Not for nothing is Iceland called the Land of Ice and Fire: its glacial facade covers one of the most active volcanic regions in the world. In 1963, inhabitants of the tiny island of Heimaey, six miles south of Iceland, watched with some fear and fascination as an’ underwater eruption 14 miles away created a new island before their eyes. The island was later named Surtsey, after the Norse god of fire and destruction.

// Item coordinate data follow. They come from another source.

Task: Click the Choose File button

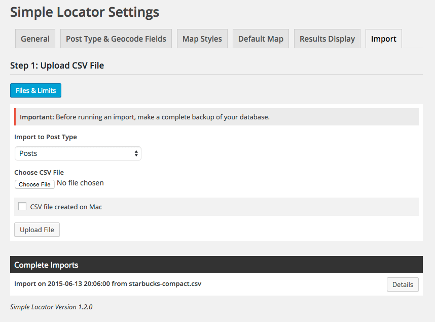Action: tap(34, 184)
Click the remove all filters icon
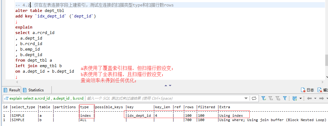The width and height of the screenshot is (328, 126). (271, 98)
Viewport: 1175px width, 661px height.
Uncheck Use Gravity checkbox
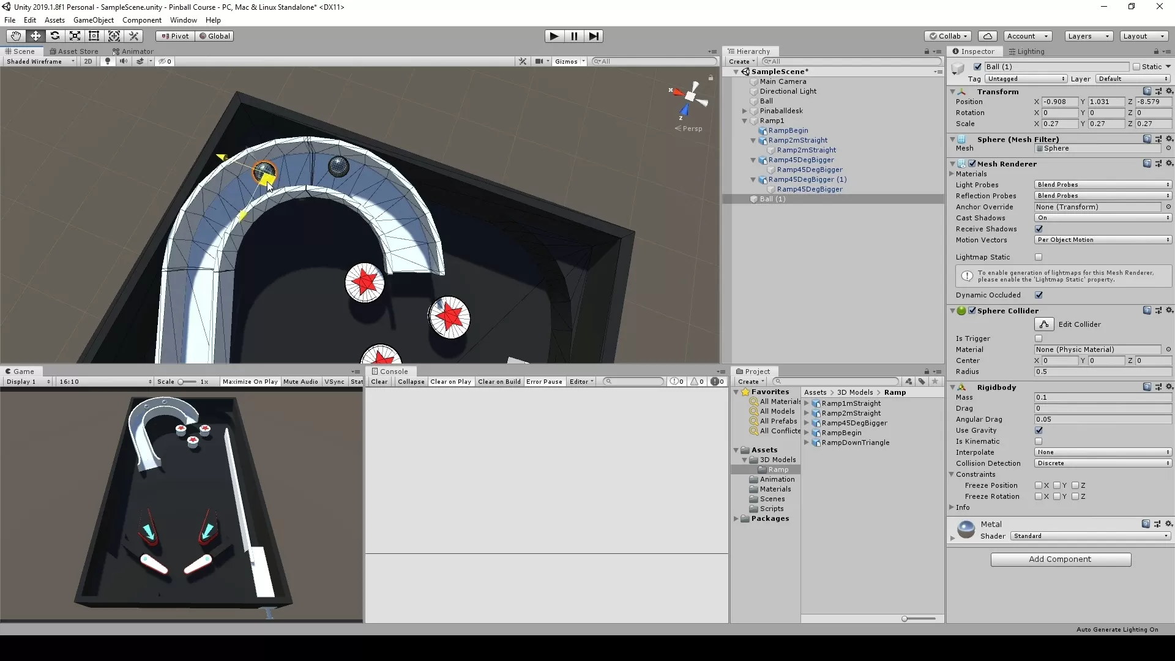click(x=1039, y=430)
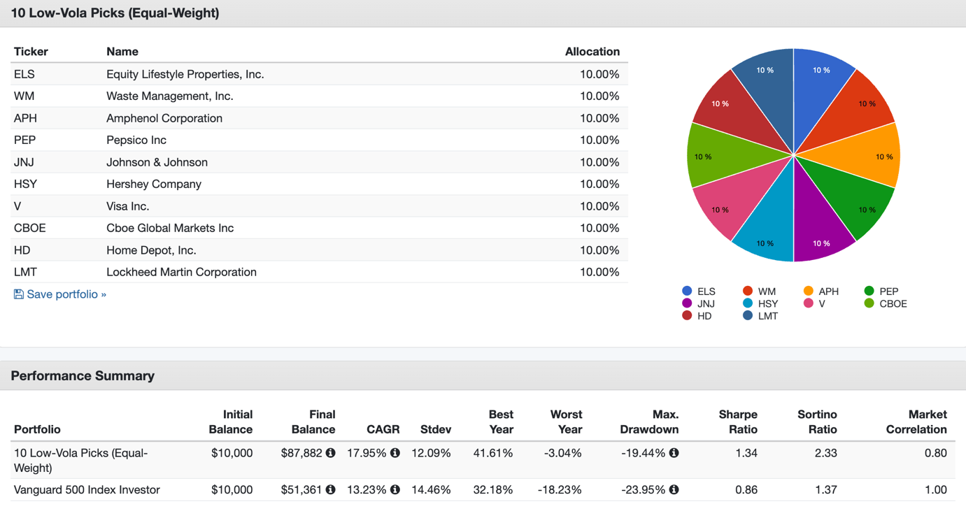This screenshot has width=966, height=511.
Task: Click the Vanguard 500 Index Investor row name
Action: (x=87, y=489)
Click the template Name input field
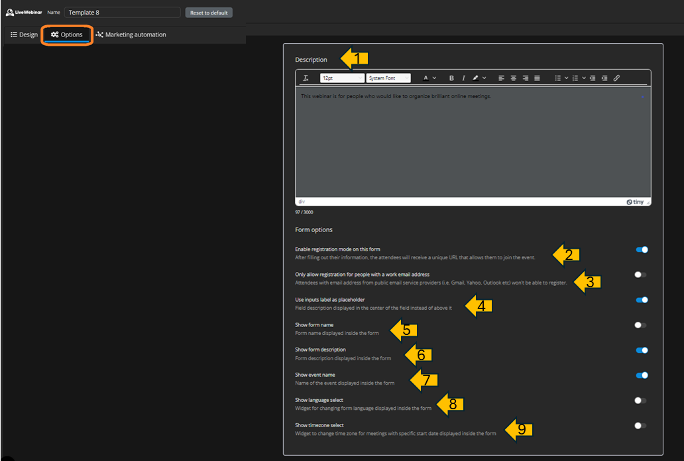Screen dimensions: 684x461 tap(122, 13)
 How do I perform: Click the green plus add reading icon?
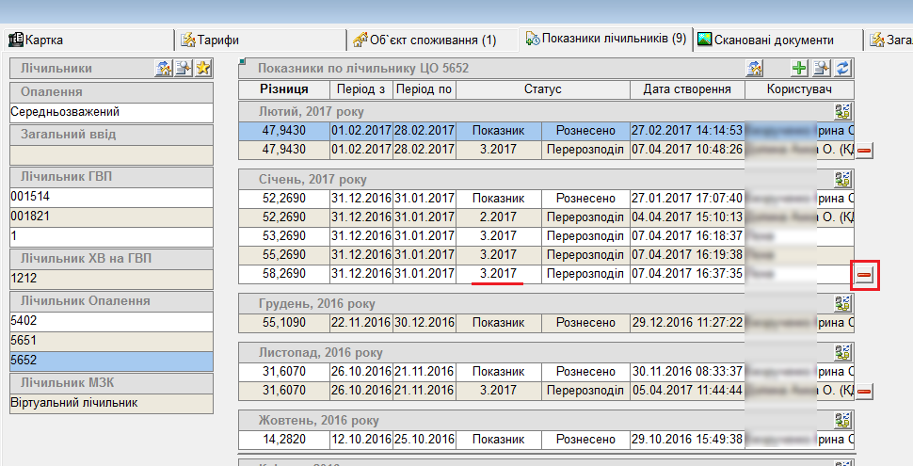point(799,68)
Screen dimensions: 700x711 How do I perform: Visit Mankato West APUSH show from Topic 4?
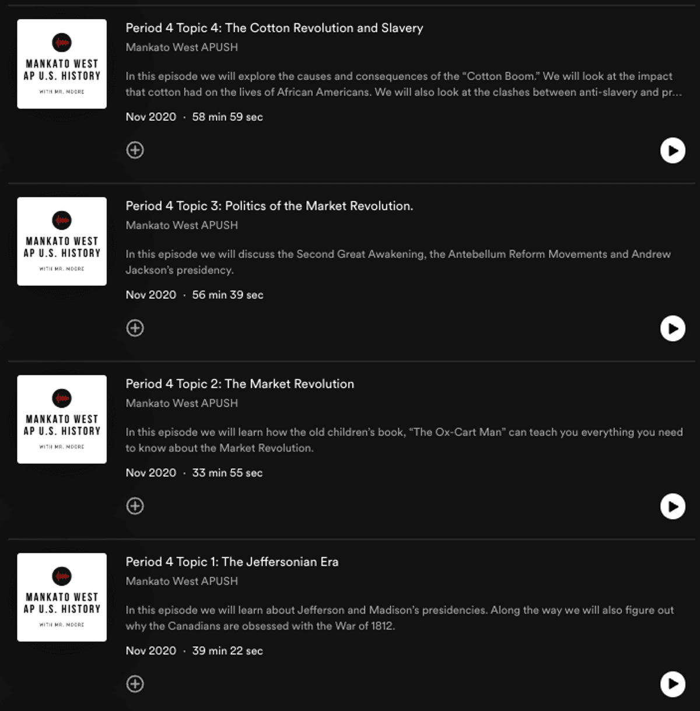click(x=182, y=47)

Last week the people of Heimaey awoke in the middle of the night to find that the Helgafell volcano, dormant for 5,000 years, had exploded on their doorstep. As the earth rumbled like thunder and showers of molten lava lit up the sky, villagers in night clothes poured into the streets to watch the terrifying spectacle. After one home was engulfed by boiling lava and hot ashes began to rain down on others, Heimaey’s 5,200 residents were ordered evacuated.

In a sort of mini-Dunkirk, fishing boats transported most of the island’s inhabitants to the mainland, where buses took them into Reykjavik. Hospital patients and the elderly were rescued by small planes and helicopters, which braved intense heat and volcanic ash to land at an airstrip only 200 yds. from the eruption. Within 3½ hours, everyone on Heimaey had been evacuated. About 200 police, firemen and rescue workers stayed behind to salvage what they could of Vestmannaey-jar, the island’s only town and Iceland’s most important fishing center. Miraculously, there were no casualties.

As eruptions continued to blast new craters in the earth throughout the week, prospects that the islanders could return any time soon looked dim. Geologists said that there was a possibility that the island — which is only 2½ miles wide by 4½ miles long—could explode and disappear entirely. Another possibility is that it may be covered by poisonous ash, which on some streets has already reached the tops of telephone poles.

Late last week TIME Correspondent Christopher Byron flew over the island and described this scene: “At a distance of 50 miles, the inky horizon shimmered with an eerie red glow. At a distance of five miles, fly ash and stones peppered the plane’s cockpit, making the sort of sound one hears when driving through a swarm of locusts. As we came still closer, fountains of flaming rock hurled up past us in the night, reaching heights twice that of the Empire State Building. The night turned from black to red, and the air smelled like sulfuric fumes from 100 billion burned-out kitchen matches. It was as if the twin-engine Piper aircraft were a mere gnat hovering at the open door of a blast furnace.”